スクールカウンセラーはその名の通り学校に戻すことを支援する人だった。

不定期でスクールカウンセラーと面談している。

 

専門家のアドバイスは聞いて損することもないだろうという考えで受けている部分と、

もう1つは学校側がおそらく母親の精神状態などを考慮してだと思うが、受けてもらいたいというニュアンスがあるからだ。

 

最初次女が行けなくなった当初は、全く誰に頼っていいかわからなかったが、それまで何となく聞いたことがある程度だった『スクールカウンセラー』という存在と面談することになった。

何しろ初めてだし母親として混乱しきっていたのでスクールカウンセラーの言葉を全部鵜呑みにした。

 

『5年生になって勉強がわからなくなってきたんじゃないかしら?』

真面目で勉強もできて忘れ物もない。何かと頼られる存在。

担任の先生を通して伝えられていたそんな事前の情報だけでわかるなんて、さすがだと思った。

『良い小児科を紹介する。話を通しておくから心理テストのようなものをやってもらうと良い。』

そんなことも言われ、なんの疑いもなく次女の気持ちをきちんと聞くこともせずに『スクールカウンセラーが教えてくれた病院に行こう』と話したりした。(実際は次女に拒否され行っていない)

 

全く今から考えると恥ずかしいことばかりだ。

 

それでも他に頼りどころのない私は面談がある度にホッとしてはアドバイスを素直に聞いた。

 

自分でも少しずつ知識を増やして行く中でいつからか私は、

スクールカウンセラーの言うことは一つのアドバイスとして聞くとして、自分がどうしたいのか、娘がどうしたいのか』

を考えることができるようになった。

 

 

次第に私も夫も

『学校は行ければそれに越したことはないが、行きたくないなら行かなくてもいい。』という考えに至っていくと、スクールカウンセラーとの面談は気の重いものになっていった。

 

ある時

『正直に話すと、私たちは学校に行かなくてもいいと娘たちに言っている』と話したときは『そうは言っても義務教育ですからね』とにこやかに返された。

 

学校側にとっては、不登校はどうしても

『行かなくてはいけない場所に行けていない弱い存在』

『慰めて、励まして、焦らなくて大丈夫ですよと声をかけるような存在』

であると思う。

 

長女に関しては、フリースクール(公共の施設で、学校に戻ることを目標に支援している場所)なるものを紹介されたり、不登校だったとしても行ける高校を紹介されたりした。

 

決定的なスクールカウンセラーの言葉は、

次女の強い希望で新しく犬を飼ったときのことだ。

担任の先生から聞いていたらしく、

『犬を飼ったんですってね?』

と言うので『はい。』と答えたところ

『うまくないね・・・』と言われた。

 

なんだかおかしかった。

我が家で犬を飼おうがどうしようが自由なはずなのに、あまり良いことではないと言われたのだ。

 

次女が犬から離れられなくなり、ますます家にいることになるだろうと。

 

確かに私も犬を飼うときに、そのことが頭をよぎらなかったわけではない。

 

でもすぐに、それは判断基準ではないとわかった。

 

 

その時やっと

スクールカウンセラーは学校に戻すことを支援している人なんだ』と、当たり前のことに気づいた。

 

我が家の娘たちも『行けない子たち』というくくりなんだと改めて思った。

 

ちなみに、いくつかのフリースクールに見学に行ったが、何というか『暗い』感じが漂っている。

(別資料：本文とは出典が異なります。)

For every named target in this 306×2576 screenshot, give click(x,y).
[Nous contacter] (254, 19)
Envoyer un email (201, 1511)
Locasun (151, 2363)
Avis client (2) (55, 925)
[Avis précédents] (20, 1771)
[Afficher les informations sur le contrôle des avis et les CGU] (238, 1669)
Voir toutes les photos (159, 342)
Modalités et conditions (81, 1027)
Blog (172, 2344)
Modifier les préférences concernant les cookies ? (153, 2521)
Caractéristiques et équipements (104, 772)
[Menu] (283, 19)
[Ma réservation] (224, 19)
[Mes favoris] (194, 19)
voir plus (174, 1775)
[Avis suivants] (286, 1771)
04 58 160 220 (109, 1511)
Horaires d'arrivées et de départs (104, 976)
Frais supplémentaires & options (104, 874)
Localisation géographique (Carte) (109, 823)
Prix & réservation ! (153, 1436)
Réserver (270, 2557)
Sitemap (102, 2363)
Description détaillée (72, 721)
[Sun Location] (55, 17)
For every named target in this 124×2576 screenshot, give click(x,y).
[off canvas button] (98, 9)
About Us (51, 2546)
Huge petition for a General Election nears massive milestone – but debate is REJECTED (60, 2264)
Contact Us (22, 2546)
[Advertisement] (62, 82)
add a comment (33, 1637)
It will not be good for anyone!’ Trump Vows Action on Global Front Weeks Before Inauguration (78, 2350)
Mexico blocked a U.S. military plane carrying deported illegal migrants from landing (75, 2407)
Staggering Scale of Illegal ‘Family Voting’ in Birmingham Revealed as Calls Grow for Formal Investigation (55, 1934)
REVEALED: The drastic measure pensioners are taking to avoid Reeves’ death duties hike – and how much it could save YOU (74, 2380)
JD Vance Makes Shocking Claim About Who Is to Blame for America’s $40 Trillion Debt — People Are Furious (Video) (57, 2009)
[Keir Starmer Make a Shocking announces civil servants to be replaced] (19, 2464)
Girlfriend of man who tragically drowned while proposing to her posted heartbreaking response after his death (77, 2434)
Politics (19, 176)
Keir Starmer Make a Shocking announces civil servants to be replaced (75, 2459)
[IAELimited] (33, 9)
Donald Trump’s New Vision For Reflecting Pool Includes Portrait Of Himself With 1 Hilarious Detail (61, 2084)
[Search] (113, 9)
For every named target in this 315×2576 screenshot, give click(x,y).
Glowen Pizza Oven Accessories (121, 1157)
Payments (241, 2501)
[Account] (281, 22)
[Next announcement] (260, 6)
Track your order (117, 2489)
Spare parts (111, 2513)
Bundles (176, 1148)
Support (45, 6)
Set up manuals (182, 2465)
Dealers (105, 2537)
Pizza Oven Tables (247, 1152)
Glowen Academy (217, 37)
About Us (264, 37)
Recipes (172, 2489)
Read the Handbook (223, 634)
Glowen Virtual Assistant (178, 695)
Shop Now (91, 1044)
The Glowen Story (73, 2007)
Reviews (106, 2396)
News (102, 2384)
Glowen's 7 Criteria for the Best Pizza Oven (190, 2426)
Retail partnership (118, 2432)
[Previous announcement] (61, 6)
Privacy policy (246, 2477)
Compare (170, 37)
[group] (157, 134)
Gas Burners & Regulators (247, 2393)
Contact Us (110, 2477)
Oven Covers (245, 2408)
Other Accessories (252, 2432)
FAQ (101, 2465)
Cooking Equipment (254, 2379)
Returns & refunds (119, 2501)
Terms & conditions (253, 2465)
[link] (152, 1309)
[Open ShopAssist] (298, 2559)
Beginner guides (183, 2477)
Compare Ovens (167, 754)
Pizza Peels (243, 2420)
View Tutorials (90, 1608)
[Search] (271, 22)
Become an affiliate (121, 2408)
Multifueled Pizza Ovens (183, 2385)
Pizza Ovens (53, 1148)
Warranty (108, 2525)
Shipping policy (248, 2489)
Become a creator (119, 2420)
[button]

『学校には行けないけど、ここには頑張って通えているね』みたいな。

 

我が家の娘たちは、家で明るく自由に過ごしている。    家以外にも居場所があったらいいだろうなとは思うが本人たちの気持ちが向かなければ意味がない。本人たちが望むならフリースクールでも何でも行ったらいいと思う。

 

結局、まわりがいろいろ言ったって、自分から出てくる気持ちでなければ動くことは出来ない。それは私自らの大冒険で身をもって実感したことだ。

自分の子どもだからといって強要することは出来ない。

人を動かすことは出来ないのだ。